Only one stretch of the data below is needed. Output the lines from the one with "Screen dimensions: 752x561" up to and including the one with "Given: Expand the MT1B", exactly as they stand.

(Input for this task)

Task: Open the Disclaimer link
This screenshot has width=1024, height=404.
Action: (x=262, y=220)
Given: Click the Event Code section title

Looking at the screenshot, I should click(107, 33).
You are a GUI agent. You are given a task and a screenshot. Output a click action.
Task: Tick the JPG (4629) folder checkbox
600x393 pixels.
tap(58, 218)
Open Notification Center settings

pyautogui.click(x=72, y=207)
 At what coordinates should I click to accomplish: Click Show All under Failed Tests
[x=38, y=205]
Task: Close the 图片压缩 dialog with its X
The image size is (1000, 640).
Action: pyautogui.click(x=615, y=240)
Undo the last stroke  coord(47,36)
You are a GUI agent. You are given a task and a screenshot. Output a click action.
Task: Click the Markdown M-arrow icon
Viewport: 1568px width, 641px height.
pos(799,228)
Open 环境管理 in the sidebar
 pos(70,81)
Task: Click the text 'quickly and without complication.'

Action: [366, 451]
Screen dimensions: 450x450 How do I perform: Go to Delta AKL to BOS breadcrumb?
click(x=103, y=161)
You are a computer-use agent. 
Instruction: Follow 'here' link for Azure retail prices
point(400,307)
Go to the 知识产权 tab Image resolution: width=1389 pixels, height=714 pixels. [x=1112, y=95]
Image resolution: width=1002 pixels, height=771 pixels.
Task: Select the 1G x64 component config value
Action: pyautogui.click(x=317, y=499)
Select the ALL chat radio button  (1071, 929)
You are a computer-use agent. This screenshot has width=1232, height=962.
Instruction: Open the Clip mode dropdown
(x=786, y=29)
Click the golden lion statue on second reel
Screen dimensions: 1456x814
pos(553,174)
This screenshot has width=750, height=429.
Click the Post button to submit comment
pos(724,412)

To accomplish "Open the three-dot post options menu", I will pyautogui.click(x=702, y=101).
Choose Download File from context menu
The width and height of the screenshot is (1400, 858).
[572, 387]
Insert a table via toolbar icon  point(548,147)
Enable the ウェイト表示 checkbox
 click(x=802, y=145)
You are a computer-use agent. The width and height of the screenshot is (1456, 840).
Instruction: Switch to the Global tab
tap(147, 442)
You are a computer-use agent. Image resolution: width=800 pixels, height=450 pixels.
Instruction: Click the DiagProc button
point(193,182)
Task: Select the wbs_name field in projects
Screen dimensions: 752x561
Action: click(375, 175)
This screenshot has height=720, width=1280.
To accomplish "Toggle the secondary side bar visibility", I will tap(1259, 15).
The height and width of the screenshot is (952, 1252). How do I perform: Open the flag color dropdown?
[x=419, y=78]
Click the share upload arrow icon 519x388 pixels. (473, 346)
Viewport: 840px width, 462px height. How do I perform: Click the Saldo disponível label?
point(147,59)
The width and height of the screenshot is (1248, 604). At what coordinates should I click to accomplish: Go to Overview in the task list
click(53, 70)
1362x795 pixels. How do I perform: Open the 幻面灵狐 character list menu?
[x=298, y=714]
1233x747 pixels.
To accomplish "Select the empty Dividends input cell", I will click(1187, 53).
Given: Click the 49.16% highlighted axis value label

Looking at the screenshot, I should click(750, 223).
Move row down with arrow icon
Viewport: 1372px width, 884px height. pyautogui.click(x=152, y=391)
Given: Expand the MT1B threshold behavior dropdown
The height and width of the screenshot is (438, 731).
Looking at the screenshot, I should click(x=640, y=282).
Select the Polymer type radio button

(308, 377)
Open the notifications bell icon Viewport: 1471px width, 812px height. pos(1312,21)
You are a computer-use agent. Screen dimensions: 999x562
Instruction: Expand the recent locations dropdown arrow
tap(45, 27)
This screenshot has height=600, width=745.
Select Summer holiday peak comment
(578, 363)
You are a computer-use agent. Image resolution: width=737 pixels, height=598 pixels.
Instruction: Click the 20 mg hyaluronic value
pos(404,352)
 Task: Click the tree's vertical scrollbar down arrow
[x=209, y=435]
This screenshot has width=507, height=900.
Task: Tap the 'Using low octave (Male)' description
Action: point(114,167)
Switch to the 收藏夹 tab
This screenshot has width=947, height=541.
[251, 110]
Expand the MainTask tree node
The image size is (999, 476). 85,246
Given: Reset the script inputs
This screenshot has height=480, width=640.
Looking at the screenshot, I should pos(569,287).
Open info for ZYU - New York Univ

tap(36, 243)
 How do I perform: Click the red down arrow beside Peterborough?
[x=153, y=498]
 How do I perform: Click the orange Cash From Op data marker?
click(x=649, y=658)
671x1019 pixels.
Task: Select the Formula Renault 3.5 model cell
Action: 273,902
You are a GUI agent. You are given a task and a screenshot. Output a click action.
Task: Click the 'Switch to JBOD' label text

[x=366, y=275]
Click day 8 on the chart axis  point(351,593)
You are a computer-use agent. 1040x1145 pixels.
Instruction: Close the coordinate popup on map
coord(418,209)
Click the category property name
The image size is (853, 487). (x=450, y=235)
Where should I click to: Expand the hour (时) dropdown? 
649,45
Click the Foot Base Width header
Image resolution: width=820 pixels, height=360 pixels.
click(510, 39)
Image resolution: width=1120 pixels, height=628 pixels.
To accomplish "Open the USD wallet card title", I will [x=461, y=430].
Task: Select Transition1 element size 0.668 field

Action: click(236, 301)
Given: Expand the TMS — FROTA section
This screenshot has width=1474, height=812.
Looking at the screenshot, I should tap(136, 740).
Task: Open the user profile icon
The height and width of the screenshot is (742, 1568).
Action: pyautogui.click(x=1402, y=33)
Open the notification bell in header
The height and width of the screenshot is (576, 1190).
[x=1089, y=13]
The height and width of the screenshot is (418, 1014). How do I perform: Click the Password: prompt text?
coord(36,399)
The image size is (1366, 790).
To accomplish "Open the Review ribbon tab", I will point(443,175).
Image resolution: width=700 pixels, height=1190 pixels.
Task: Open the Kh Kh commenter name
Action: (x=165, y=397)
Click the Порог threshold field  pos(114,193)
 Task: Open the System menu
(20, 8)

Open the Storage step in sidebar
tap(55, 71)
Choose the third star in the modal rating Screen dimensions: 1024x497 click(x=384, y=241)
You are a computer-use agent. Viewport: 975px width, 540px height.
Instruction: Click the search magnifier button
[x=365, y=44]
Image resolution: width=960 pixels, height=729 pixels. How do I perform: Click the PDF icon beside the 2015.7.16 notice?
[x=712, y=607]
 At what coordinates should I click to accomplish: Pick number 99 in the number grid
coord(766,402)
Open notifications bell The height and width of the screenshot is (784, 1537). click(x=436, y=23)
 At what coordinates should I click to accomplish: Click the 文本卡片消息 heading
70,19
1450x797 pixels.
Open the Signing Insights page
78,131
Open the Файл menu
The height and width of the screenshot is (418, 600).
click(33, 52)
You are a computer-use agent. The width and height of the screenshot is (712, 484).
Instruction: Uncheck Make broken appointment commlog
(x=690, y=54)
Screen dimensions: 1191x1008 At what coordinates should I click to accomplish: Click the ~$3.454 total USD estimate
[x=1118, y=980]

(End Input for this task)

• **Solved problem**:
Screen dimensions: 752x561
Action: click(375, 175)
This screenshot has height=720, width=1280.
To accomplish "Toggle the secondary side bar visibility", I will tap(1259, 15).
The height and width of the screenshot is (952, 1252). How do I perform: Open the flag color dropdown?
[x=419, y=78]
Click the share upload arrow icon 519x388 pixels. (473, 346)
Viewport: 840px width, 462px height. How do I perform: Click the Saldo disponível label?
point(147,59)
The width and height of the screenshot is (1248, 604). At what coordinates should I click to accomplish: Go to Overview in the task list
click(53, 70)
1362x795 pixels. How do I perform: Open the 幻面灵狐 character list menu?
[x=298, y=714]
1233x747 pixels.
To accomplish "Select the empty Dividends input cell", I will click(1187, 53).
Given: Click the 49.16% highlighted axis value label

Looking at the screenshot, I should click(750, 223).
Move row down with arrow icon
Viewport: 1372px width, 884px height. pyautogui.click(x=152, y=391)
Given: Expand the MT1B threshold behavior dropdown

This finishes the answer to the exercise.